→ TEXT PASSAGE:
┄┄┄┄┄┄┄┄┄┄┄┄┄┄┄┄┄┄┄┄

Among many other productions and adaptations, Graves' Claudius novels have also been adapted for BBC Radio 4 broadcast (2010) and for the stage (1972).
Main article: List of I, Claudius episodes
I, Claudius follows the history of the early Roman Empire, narrated by the elderly Roman Emperor Claudius, from the year 24 BC to his death in AD 54.
The series opens with Augustus, the first Emperor of Rome, attempting to find an heir, and his wife, Livia, plotting to elevate her own son Tiberius to this position. An expert poisoner, Livia uses the covert assassination and betrayal of all rivals to achieve her aims, beginning with the death in 22 BC of Marcellus. The plotting, double-crossing, and murder continue for many decades, through the reign of Tiberius, the political conspiracy of his Praetorian Prefect Sejanus, and the depraved rule of the lunatic emperor Caligula, culminating in the accidental rise to power of his uncle Claudius. Claudius' enlightened reign is marred by the betrayals of his adulterous wife Messalina and his boyhood friend Herod Agrippa. Eventually, Claudius comes to accept the inevitability of his own assassination and consents to marrying his scheming niece, Agrippina the Younger, clearing the way for the ascent of his mad stepson, Nero, whose disastrous reign Claudius vainly hopes will bring about the restoration of the Roman Republic.

┄┄┄┄┄┄┄┄┄┄┄┄┄┄┄┄┄┄┄┄

→ RECORDED DATA:
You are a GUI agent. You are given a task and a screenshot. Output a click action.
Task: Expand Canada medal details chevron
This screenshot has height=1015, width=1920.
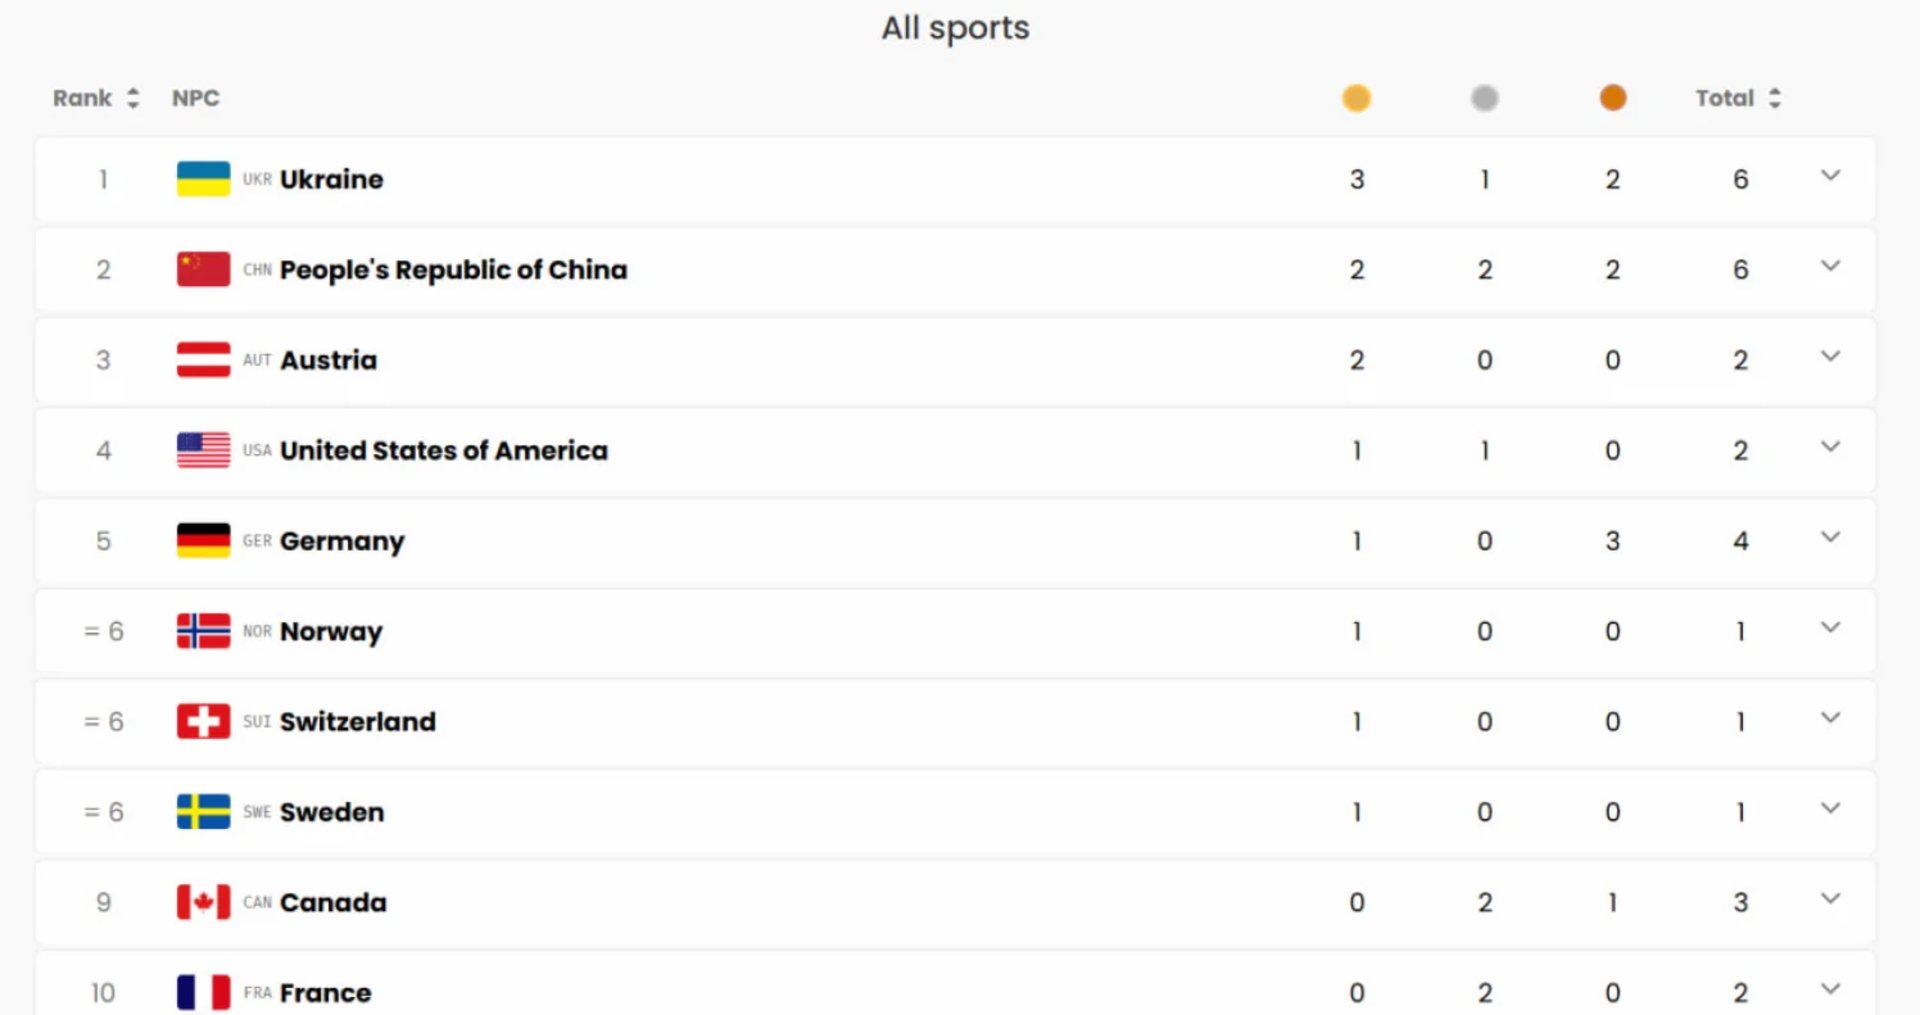coord(1830,899)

┄┄┄┄┄┄┄┄┄┄┄┄┄┄┄┄┄┄┄┄

→ STATED PROBLEM A:
Answer these from the I, Claudius passage:
(i) Across which years does the narration run?
(ii) Whose death in 22 BC begins Livia's campaign against rivals?
(iii) In what year were Graves' Claudius novels adapted for the stage?
→ STATED PROBLEM B: Carry on the I, Claudius passage from its last sentence.

→ OUTPUT A:
(i) From 24 BC to AD 54.
(ii) Marcellus.
(iii) 1972.

→ OUTPUT B:
The series was produced by Joan Sullivan and Martin Lisemore, and directed by Herbert Wise. Production was delayed because of complex negotiations between the BBC and the copyright holders of Alexander Korda's aborted 1937 film version. This did, however, give the scriptwriter Jack Pulman more time to fine-tune his script.
The series was shot on videotape in the studios at BBC Television Centre, for artistic rather than budgetary reasons. I, Claudius was made at a relatively low cost of £60,000 for an hour of broadcast material (£442,000 in 2020), in a series that had a total running time of 650 minutes.
As alluded to in the 2002 documentary I, Claudius: A Television Epic, the original version of episode 8, "Zeus, by Jove!", included a closing shot after Caligula has cut the fetus from Drusilla's womb, which was considered very shocking. It was therefore re-edited several times, even on the day of its premiere, by order of Bill Slater, then head of Serials Department. After initial broadcast and a rerun two days later, the scene was edited again, so that the episode is now "somewhat attenuated". The "slightly nastier version" of the episode's closing (a scene that used "makeup on her belly") was allegedly shown twice in 1976, but is now lost since the BBC no longer has a copy of it. Pulman noted that the original script for the episode ended with "a long shot showing the butchered woman hanging on a chariot".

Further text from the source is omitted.